(Saved entries)
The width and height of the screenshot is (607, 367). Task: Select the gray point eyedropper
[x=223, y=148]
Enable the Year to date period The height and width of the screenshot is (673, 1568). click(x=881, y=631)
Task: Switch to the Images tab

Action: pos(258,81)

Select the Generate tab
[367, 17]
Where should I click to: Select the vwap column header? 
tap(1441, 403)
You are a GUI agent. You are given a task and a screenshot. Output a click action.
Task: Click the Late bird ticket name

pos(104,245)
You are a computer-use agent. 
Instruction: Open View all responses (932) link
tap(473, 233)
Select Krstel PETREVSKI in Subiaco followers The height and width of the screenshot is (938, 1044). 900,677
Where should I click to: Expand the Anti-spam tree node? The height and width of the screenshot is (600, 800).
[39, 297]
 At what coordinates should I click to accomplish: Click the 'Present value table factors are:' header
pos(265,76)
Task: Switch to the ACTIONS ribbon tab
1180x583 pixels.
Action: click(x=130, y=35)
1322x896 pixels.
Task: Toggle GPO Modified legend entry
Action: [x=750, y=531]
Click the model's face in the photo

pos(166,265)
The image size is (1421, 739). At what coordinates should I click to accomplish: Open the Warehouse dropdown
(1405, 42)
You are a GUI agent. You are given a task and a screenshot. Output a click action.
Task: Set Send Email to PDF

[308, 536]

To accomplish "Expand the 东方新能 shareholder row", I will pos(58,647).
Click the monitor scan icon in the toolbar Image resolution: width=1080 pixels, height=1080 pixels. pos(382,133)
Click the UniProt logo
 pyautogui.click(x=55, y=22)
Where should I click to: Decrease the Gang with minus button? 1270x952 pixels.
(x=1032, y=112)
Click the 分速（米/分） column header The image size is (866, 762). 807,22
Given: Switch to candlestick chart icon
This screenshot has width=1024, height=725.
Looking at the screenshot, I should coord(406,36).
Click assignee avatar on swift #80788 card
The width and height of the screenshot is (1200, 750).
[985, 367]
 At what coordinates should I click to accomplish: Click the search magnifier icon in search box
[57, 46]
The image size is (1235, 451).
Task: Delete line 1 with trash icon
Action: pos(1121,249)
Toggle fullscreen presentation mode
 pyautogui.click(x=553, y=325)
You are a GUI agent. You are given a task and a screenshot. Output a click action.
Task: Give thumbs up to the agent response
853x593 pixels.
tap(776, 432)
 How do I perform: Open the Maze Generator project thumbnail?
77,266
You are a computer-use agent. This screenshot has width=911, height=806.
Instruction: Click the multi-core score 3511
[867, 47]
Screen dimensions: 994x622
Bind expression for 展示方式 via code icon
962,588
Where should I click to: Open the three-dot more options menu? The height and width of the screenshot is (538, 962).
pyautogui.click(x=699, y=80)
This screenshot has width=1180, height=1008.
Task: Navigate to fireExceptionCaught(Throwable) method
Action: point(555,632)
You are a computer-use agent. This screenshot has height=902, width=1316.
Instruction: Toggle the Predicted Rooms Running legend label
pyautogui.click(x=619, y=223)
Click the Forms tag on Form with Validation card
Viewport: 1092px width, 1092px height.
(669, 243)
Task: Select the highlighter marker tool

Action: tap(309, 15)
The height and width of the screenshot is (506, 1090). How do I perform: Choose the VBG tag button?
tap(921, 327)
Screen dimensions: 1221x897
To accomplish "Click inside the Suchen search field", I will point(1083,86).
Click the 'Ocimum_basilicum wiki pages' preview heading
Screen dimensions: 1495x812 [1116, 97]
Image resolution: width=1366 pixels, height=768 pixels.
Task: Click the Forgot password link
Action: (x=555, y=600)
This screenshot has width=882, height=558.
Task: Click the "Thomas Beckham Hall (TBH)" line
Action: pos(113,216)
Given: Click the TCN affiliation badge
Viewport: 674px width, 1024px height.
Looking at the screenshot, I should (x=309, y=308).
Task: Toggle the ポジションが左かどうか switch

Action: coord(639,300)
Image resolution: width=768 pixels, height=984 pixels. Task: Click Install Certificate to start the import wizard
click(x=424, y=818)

_Task:_
Repeat word for word the lines above that run from the line containing "has width=911, height=806." through the line containing "Screen dimensions: 1221x897", both ends included, and nothing else.

_Answer box:_
You are a computer-use agent. This screenshot has width=911, height=806.
Instruction: Click the multi-core score 3511
[867, 47]
Screen dimensions: 994x622
Bind expression for 展示方式 via code icon
962,588
Where should I click to: Open the three-dot more options menu? The height and width of the screenshot is (538, 962).
pyautogui.click(x=699, y=80)
This screenshot has width=1180, height=1008.
Task: Navigate to fireExceptionCaught(Throwable) method
Action: point(555,632)
You are a computer-use agent. This screenshot has height=902, width=1316.
Instruction: Toggle the Predicted Rooms Running legend label
pyautogui.click(x=619, y=223)
Click the Forms tag on Form with Validation card
Viewport: 1092px width, 1092px height.
(669, 243)
Task: Select the highlighter marker tool

Action: tap(309, 15)
The height and width of the screenshot is (506, 1090). How do I perform: Choose the VBG tag button?
tap(921, 327)
Screen dimensions: 1221x897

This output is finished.